Why civil protection needs more than a billion-euro program
The debate around civil protection is currently dominated by impressive sums, new special-purpose vehicles, and additional command posts. People speak of a necessary “herculean effort” meant to make Germany crisis-proof. That matters — but it isn’t enough. The intense focus on central, state-run solutions obscures the real weak point of our society: the largely lost capacity for decentralized, self-organized resilience.
Modern crises are no longer clean, isolated events. They are a chaotic tangle of power outages, communication breakdowns, supply gaps, and the rapid loss of collective orientation. In such moments one thing becomes clear: a perfectly planned state apparatus alone saves no one. When the central systems are overloaded or down, survival in the first days isn’t decided in Berlin or the district offices, but on the street, in the apartment block, in the village.
This is exactly where the real Achilles’ heel lies. In many German cities and metropolitan areas, people barely know their immediate neighbors by name anymore. High turnover, language barriers, mistrust, and decades of individualization have thinned out local networks. The romantic notion of an intact “civil society” that simply steps in is, in large part, wishful thinking. At the same time, the state cannot fully fill this gap — not with any number of camp beds, nor with any number of new agencies.
The necessary paradigm shift is therefore: from the passive citizen waiting for state help to the active agent of self- and neighborly aid. The state must do what only it can: secure critical infrastructure, build functioning warning systems, provide basic knowledge, and coordinate in an emergency. But it cannot compel trust, cannot create neighborhood, and cannot decree a willingness to take responsibility. That is our job.
We don’t need another big app or more PowerPoint presentations. We need functioning micro-structures again: neighborhood groups that know each other, make clear arrangements, and know who has a generator, medical knowledge, supplies, or practical skills. Such micro-structures could be massively supported by modern, decentralized tools. The piece “When no one comes…” on dillenberg.net sketches exactly such a second line: a bottom-up system (LogPy) of wearables, LoRa mesh, and local multi-agent AI that steps in when the first line (authorities, mobile networks, central coordination) tears — as it did in 2021 in the Ahr valley.
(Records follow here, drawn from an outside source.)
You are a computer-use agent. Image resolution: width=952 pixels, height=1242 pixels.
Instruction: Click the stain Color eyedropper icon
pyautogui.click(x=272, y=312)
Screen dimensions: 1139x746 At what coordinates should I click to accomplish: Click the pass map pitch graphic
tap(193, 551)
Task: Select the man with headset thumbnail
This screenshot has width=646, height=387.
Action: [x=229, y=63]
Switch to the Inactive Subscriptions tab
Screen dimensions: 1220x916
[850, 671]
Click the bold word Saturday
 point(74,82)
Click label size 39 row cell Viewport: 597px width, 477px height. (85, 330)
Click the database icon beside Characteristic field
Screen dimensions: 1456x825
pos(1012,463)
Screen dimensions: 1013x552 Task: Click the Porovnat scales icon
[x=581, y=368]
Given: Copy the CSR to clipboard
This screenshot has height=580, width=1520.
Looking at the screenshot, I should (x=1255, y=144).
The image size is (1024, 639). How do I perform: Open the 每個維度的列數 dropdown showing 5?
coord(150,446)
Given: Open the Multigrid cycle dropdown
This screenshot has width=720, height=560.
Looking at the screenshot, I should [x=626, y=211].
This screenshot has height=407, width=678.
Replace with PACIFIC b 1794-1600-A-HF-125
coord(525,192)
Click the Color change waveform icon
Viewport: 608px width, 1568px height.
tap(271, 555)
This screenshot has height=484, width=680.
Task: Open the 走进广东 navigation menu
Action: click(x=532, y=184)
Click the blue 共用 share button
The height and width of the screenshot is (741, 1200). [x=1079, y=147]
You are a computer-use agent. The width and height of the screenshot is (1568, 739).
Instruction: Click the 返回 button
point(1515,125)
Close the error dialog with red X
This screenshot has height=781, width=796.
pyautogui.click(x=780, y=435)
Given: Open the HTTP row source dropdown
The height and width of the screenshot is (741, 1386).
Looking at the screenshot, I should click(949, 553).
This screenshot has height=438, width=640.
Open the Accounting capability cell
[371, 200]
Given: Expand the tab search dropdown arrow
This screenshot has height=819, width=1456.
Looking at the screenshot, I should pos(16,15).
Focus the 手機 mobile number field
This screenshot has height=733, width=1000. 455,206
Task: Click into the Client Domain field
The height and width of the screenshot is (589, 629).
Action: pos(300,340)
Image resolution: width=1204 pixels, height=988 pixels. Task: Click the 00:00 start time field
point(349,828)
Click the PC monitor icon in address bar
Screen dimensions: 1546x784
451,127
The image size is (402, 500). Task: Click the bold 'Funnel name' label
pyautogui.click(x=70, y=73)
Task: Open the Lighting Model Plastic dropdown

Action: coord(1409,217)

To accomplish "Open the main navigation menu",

Not a replacement for people, but a substrate that connects neighbors, matches skills, and builds a situational picture when everything else goes silent.
Whether this concept holds up in practice remains to be seen. But the direction is right: technology not as a panacea, but as a tool that strengthens the few remaining — and newly to be created — local bonds.
A country’s strongest infrastructure is not made of steel and concrete, but of human trust and shared knowledge. Whoever ignores that builds expensive facades on a brittle foundation.
Hence the urgent appeal: we must not wait until an emergency forces us to get to know one another. The real cultural work begins now — in the small, the local, the seemingly unspectacular. Every functioning neighborhood group, every realistic self-help initiative, every rediscovered trust in the people around us is worth more than the next billion in the budget.
Germany’s resilience will not be decided in the ministries. It is built in our streets, backyards, and villages — or it is built nowhere. And when no one really comes, it will be decided whether we are ready.